Point of post: In this post we discuss the concepts of projections onto subspaces of a vector space.

Motivation

It makes sense that if the internal direct sum of subspaces of a vector space should have any significance in the overall theory, then so should the projections onto theses subspaces. The idea of a projection is that if \mathscr{V}=\mathscr{U}\oplus\mathscr{W} with \mathscr{U},\mathscr{W}\leqslant \mathscr{V} then for every v\in\mathscr{V} the projection along \mathscr{U} should be a function which takes in v and gives back the \mathscr{U} part.

Projections

Let \mathscr{V} be a F-space and \mathscr{U},\mathscr{W}\leqslant \mathscr{V} be such that \mathscr{V}=\mathscr{U}\oplus\mathscr{W}. We define the projection on\mathscr{U} along \mathscr{W}, denoted \pi_{\mathscr{U}} (where the \mathscr{W} is clear from context), to be the function

\text{ }

\pi_{\mathscr{U}}:\mathscr{V}\to\mathscr{U}:u+w\mapsto u

\text{ }

where u+w is the unique representation of any vector in \mathscr{V}. It’s evident that \pi_{\mathscr{U}}\in\text{End}\left(\mathscr{V}\right) but for \mathscr{U}\ne \mathscr{V} we have that \pi_{\mathscr{U}}\notin\text{GL}\left(\mathscr{V}\right). It’s clear though that a projection on \mathscr{U} is, in terms of the function, independent (value wise) of which complement of \mathscr{U} \pi_{\mathscr{U}} is along.

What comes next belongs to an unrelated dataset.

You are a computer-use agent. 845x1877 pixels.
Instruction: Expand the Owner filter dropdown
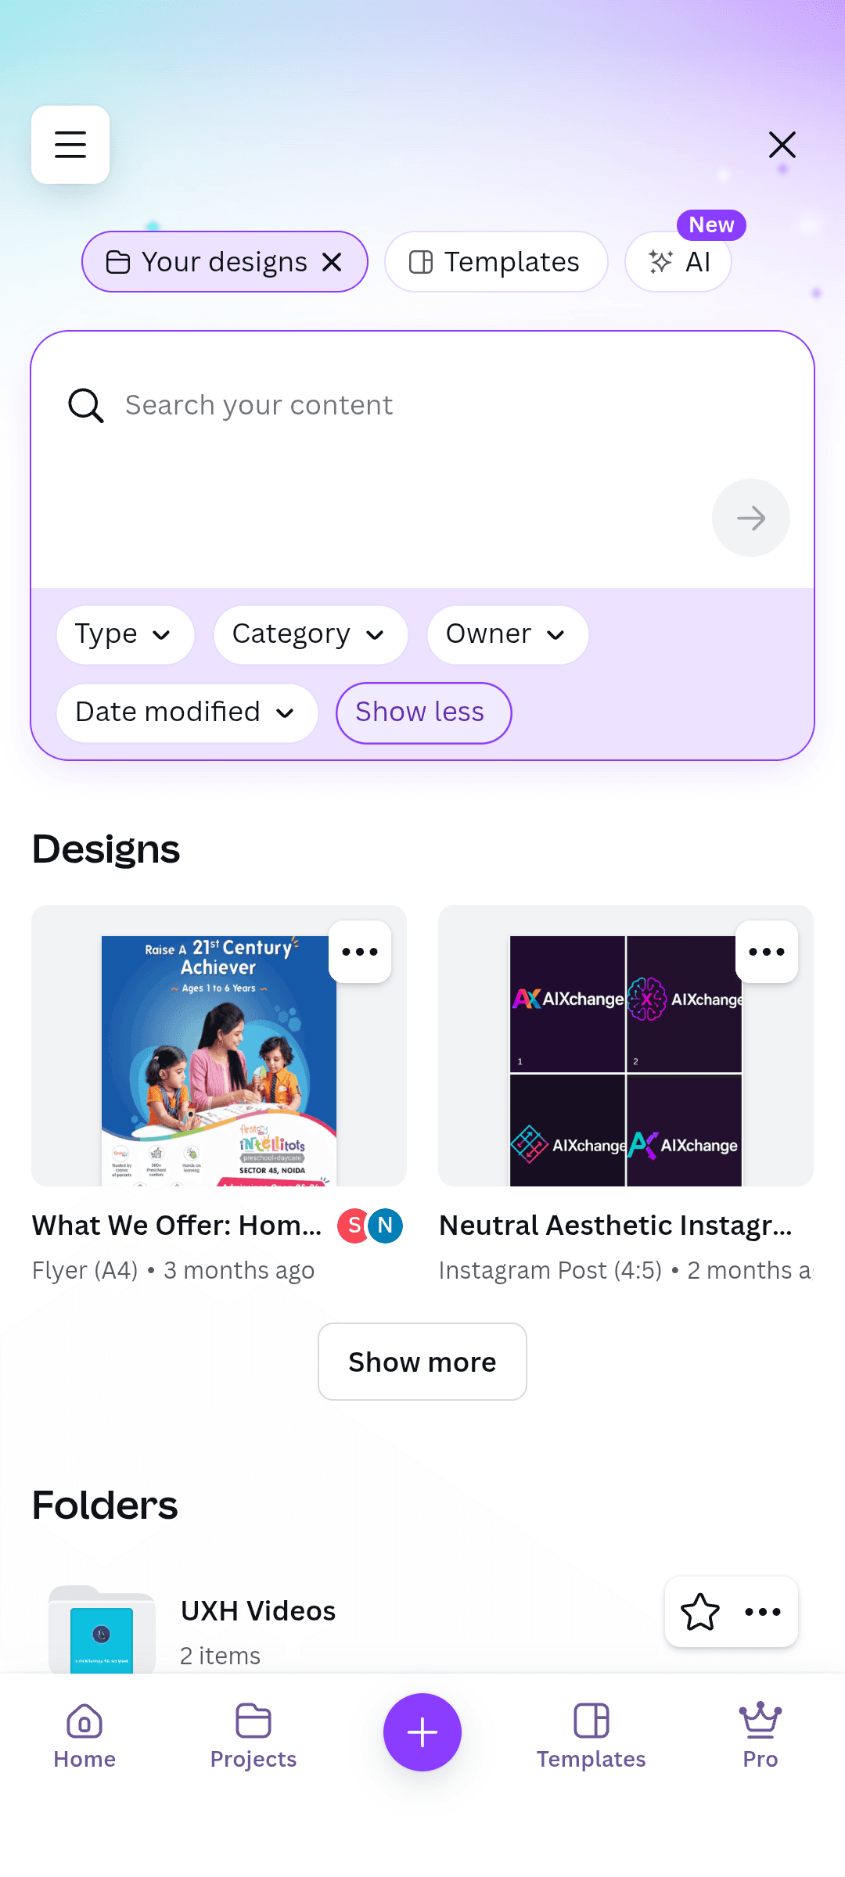[508, 634]
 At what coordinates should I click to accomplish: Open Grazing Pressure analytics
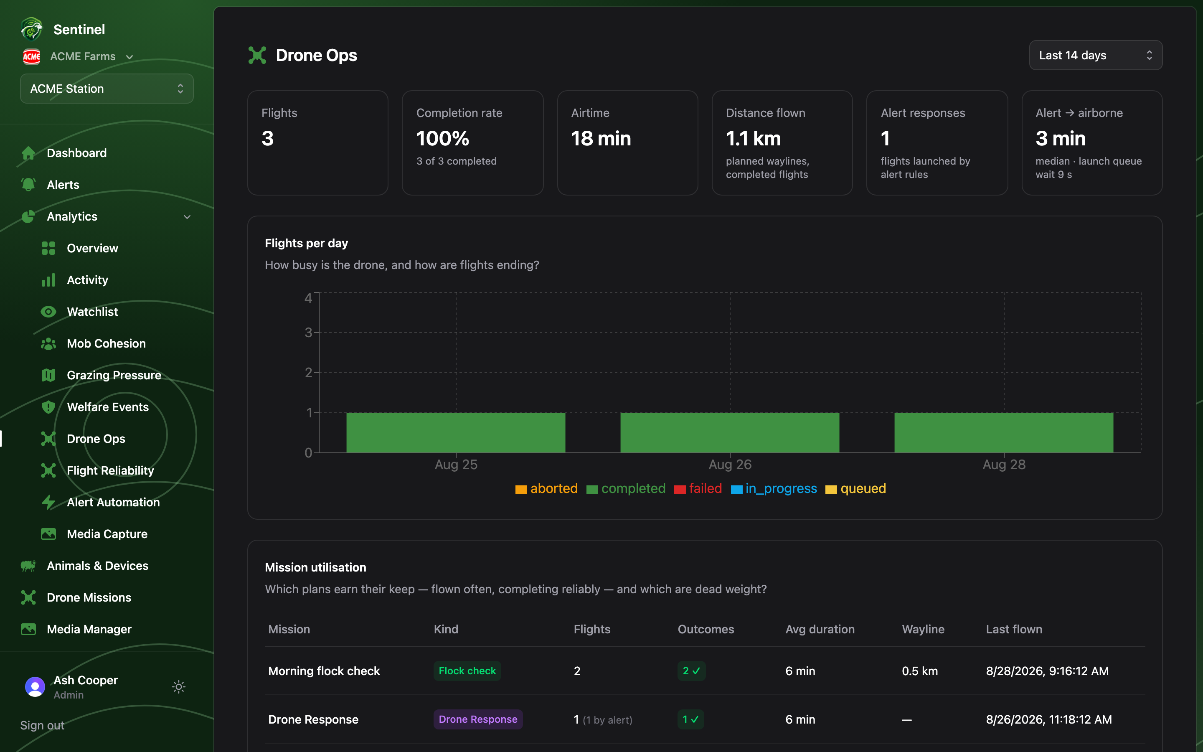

Our first theorem says that projections can really be described entirely by a single property. Namely, if T\in\text{End}\left(\mathscr{V}\right) we call T idempotent if T^2=T.

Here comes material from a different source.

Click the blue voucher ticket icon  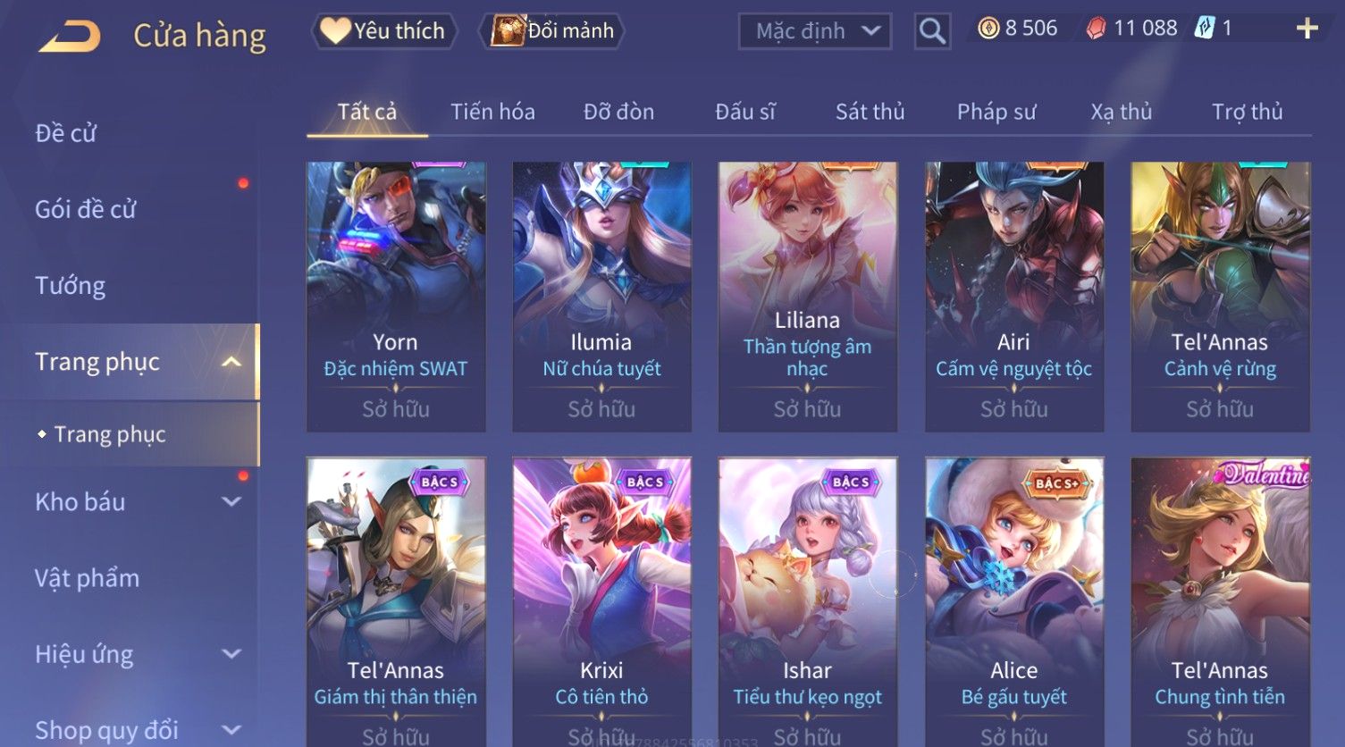[1205, 28]
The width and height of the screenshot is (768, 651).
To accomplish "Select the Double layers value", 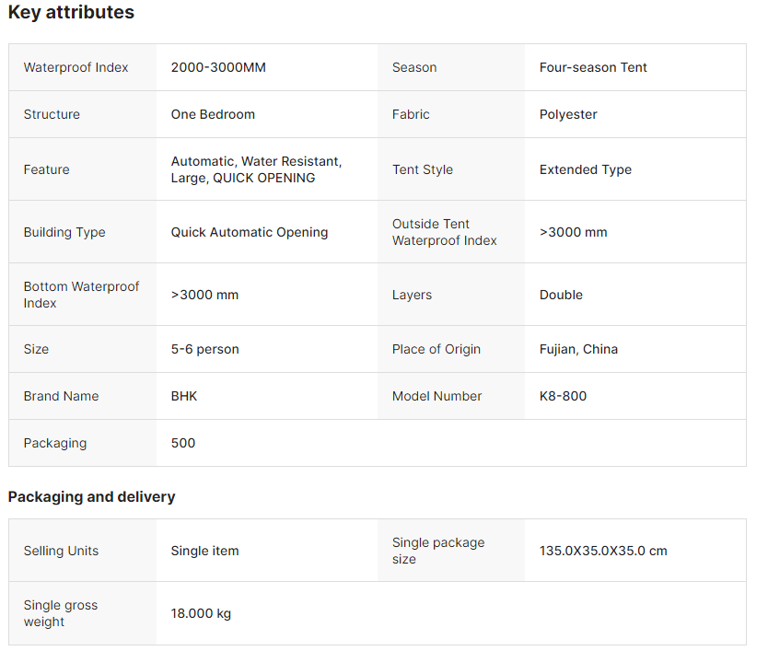I will tap(561, 295).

Theorem: Let \mathscr{V} be a finite dimensional F-space and T\in\text{End}\left(\mathscr{V}\right). Then, T is a projection along some subspace if and only if T is idempotent.

Proof: Clearly if T=\pi_{\mathscr{U}} with \mathscr{V}=\mathscr{U}\oplus\mathscr{W} then evidently for any u+w\in\mathscr{V} we have that

\text{ }

\pi_{\mathscr{U}}\left(\pi_{\mathscr{U}}\left(u+w\right)\right)=\pi_{\mathscr{U}}\left(u\right)=u=\pi_{\mathscr{U}}\left(u+w\right)

\text{ }

and thus \pi_{\mathscr{U}}^2=\pi_{\mathscr{U}}.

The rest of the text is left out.